Challenge 33: This algorithm is interesting to implement in Ruby. Variable names in the algorithm are “a” and “A”. Except trying to use that in Ruby gives you a big fat warning about assigning a constant. Sure, you can just use a different letter, but it’s surprising how mentally draining it gets reading one letter and writing another every time.
Challenge 38: This is a good demonstrating in understanding why certain algorithms do certain things. Having B depend on the password is done for a good reason.
Set Six
- Challenge 42: I thought I was being smart utilising SHA256 as the hash in this challenge, where every write up used SHA1. Turns out, not only is SHA256’s digest longer, the ASN identifier is longer. The end result is that there is barely any room for trash at the end and as far as I can see, this won’t work. That cost me a few days. The other interesting thing is, for every “string to integer” algorithm I could put together (and observed in other people’s answers) that leading null byte dissapears. Todo: What’s the proper solution here?
Finally, the cube root. Turns out it’s not trivial to do this using big integers. The suggestion here is, find an “nthroot” implementation in your language. In Ruby, it will try to use floats, which will give you “Infinity” answers. Forcing integers loses precision, but perfectly suits this use case.
- Challenge 43: See that string, the hash and the integer they get from it? There’s a catch there. That string has TWO different \n characters. One on the line break you see, and one on the end. Yep, that had me questioning whether I borked SHA1 in every previous challenge for a few hours.
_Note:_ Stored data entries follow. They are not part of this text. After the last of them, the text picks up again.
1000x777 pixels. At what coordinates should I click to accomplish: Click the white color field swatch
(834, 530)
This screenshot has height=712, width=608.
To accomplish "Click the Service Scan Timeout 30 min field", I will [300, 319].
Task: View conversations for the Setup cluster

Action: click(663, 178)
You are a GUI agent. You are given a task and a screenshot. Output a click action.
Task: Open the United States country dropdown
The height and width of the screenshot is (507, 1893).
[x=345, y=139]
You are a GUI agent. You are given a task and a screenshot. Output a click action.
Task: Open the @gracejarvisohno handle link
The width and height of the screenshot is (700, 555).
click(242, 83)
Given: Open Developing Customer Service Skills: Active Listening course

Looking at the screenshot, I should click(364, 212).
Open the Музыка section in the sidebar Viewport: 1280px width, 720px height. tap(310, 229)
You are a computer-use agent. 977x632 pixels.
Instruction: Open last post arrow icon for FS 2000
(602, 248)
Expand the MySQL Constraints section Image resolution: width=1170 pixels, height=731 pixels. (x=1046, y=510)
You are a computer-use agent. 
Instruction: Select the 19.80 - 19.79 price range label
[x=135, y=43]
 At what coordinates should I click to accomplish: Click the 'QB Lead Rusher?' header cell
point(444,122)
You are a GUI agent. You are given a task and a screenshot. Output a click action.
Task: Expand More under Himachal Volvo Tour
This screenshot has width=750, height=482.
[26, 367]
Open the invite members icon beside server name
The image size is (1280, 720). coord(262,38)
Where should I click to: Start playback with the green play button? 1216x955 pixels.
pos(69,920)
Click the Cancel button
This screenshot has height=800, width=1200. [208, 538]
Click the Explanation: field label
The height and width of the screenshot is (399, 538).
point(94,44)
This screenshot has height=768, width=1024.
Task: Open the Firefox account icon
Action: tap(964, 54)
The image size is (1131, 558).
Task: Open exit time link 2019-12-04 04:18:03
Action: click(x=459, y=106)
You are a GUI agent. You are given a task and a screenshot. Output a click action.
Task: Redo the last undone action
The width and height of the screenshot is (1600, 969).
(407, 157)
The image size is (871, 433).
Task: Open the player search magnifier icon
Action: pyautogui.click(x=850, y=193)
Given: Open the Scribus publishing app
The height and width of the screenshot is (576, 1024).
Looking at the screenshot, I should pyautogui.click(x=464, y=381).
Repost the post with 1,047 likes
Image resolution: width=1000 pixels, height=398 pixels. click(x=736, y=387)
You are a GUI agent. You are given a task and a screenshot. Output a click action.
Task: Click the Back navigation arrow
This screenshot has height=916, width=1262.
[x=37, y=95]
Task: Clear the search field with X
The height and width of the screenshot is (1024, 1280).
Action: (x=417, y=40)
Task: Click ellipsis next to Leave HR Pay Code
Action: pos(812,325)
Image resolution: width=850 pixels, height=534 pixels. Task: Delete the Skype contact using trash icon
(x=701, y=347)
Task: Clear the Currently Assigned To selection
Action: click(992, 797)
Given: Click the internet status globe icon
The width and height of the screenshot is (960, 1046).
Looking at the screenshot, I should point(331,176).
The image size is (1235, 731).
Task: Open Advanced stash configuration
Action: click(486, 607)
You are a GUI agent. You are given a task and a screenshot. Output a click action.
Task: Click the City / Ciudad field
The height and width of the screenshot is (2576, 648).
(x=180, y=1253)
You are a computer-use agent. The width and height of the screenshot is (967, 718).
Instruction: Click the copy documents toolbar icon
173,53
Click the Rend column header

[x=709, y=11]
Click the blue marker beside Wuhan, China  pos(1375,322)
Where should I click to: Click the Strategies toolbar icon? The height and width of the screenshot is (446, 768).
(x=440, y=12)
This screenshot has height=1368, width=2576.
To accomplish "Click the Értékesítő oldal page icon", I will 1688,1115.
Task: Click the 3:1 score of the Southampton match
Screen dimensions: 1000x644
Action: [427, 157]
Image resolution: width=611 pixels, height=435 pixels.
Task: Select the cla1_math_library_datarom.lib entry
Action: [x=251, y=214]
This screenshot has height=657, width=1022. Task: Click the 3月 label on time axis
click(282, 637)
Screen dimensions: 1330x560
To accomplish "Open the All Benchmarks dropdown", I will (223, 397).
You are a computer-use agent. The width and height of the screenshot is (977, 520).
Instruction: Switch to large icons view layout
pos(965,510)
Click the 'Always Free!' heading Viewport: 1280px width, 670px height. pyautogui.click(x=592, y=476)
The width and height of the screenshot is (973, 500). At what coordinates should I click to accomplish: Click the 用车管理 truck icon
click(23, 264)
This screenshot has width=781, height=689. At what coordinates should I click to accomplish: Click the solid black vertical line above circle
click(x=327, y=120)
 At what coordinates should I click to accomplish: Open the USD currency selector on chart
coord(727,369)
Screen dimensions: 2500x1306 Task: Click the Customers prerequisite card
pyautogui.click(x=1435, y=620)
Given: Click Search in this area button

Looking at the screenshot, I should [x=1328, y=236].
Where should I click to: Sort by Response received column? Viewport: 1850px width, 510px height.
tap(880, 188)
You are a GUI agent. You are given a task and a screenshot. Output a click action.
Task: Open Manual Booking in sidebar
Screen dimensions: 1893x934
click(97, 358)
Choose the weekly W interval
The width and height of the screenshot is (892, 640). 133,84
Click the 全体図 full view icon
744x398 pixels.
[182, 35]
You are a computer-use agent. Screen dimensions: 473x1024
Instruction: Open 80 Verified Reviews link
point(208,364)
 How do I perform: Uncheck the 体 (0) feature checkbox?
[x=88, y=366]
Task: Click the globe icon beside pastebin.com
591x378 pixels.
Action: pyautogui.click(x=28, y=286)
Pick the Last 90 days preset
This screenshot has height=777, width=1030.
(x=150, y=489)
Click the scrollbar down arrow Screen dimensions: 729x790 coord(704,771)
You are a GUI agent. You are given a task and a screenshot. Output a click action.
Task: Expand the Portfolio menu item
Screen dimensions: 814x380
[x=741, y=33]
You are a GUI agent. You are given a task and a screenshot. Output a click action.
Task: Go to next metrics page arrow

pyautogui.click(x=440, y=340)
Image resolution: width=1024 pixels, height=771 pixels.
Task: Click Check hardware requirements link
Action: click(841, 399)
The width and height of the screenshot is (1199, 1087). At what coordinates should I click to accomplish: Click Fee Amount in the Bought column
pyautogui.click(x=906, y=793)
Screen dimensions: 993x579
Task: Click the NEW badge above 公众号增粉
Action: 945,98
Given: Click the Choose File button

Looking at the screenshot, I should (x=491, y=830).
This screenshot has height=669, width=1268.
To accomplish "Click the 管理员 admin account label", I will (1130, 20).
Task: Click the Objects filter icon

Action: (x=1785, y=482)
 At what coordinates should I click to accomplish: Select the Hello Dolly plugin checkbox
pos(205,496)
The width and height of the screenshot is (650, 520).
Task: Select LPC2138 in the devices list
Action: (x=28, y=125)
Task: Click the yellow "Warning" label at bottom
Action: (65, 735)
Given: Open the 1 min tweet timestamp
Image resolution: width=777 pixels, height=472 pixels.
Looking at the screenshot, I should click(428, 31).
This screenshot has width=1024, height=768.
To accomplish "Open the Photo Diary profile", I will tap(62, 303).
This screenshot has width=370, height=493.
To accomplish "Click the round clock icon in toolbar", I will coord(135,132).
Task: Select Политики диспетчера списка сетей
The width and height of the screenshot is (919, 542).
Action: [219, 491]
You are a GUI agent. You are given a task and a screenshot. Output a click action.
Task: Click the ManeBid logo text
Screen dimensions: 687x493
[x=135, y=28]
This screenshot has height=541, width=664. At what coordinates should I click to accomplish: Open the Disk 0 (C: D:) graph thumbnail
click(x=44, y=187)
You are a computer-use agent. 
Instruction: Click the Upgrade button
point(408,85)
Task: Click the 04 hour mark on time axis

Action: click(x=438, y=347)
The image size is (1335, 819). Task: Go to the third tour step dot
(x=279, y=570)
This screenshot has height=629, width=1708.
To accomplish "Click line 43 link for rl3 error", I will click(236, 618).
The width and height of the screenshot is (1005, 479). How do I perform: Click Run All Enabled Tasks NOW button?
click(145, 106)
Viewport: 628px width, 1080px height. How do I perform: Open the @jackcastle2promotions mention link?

- Challenge 47: Boy they weren’t kidding about this being a lot harder. If you want to peek at solutions, there are a total of two of them I found on Github. There’s one python solution where the writer actually implemented challenge 48 and then commented that parts of his code just weren’t needed until the next challenge. Also, it wouldn’t execute on my machine and I didn’t want to get bogged down in Python to investigate. In short, that didn’t help. The second solution I found was done in Java, which, to me, is unreadable. In short, you really are on your own. Where this is exceedingly hard is that there’s no way to check the intermediate steps. If your “step2a” is broken, the rest of your code just won’t work.
Again, pay attention to wording. “Probably not going to need to handle multiple ranges”. With a working solution in place, half the time my solution cracks a plaintext correctly, and half the time it runs into multiple intervals and produces garbage. In short, where your range of ‘r’ is greater than one, at least raise an exception so you don’t go on a bug hunt. Secondly, I don’t understand step 4. The actual paper provides it as part of the solution, but you have a working, cracked plaintext without it. Of the other two solutions I’ve reviewed, one of them implements it, one doesn’t, both claim to solve the problem equivalently, leading to much confusion.
Set Seven
- Challenge 49: I had absoutely no idea that anyone anywhere was using CBC-MAC. It can be shocking what you’ll find on Github.
- Challenge 50: See that “extra credit”. Let’s just say the list of “things I would rather do than any challenge starting with ‘Write Javascript’” is an exceedingly large list. That said, if anyone else implements it, I’d be interested in using it to test my solution.
Closing
Things I don’t pretend to be good at: Front end web dev. This page is terrible. I know it. I’d rather continue to get better at the backend and let the creative guys do what they do. Seriously though, everyone should try these challenges. If you’re an entry level dev and you think it’s over your head - good. Maybe you won’t try and argue with someone about encryption implementations. If you’re a crypto genious, how about taking a break from the maths and writing some code. And yes, literally hours after writing this, set 7 got released. Obviously, I haven’t done it yet.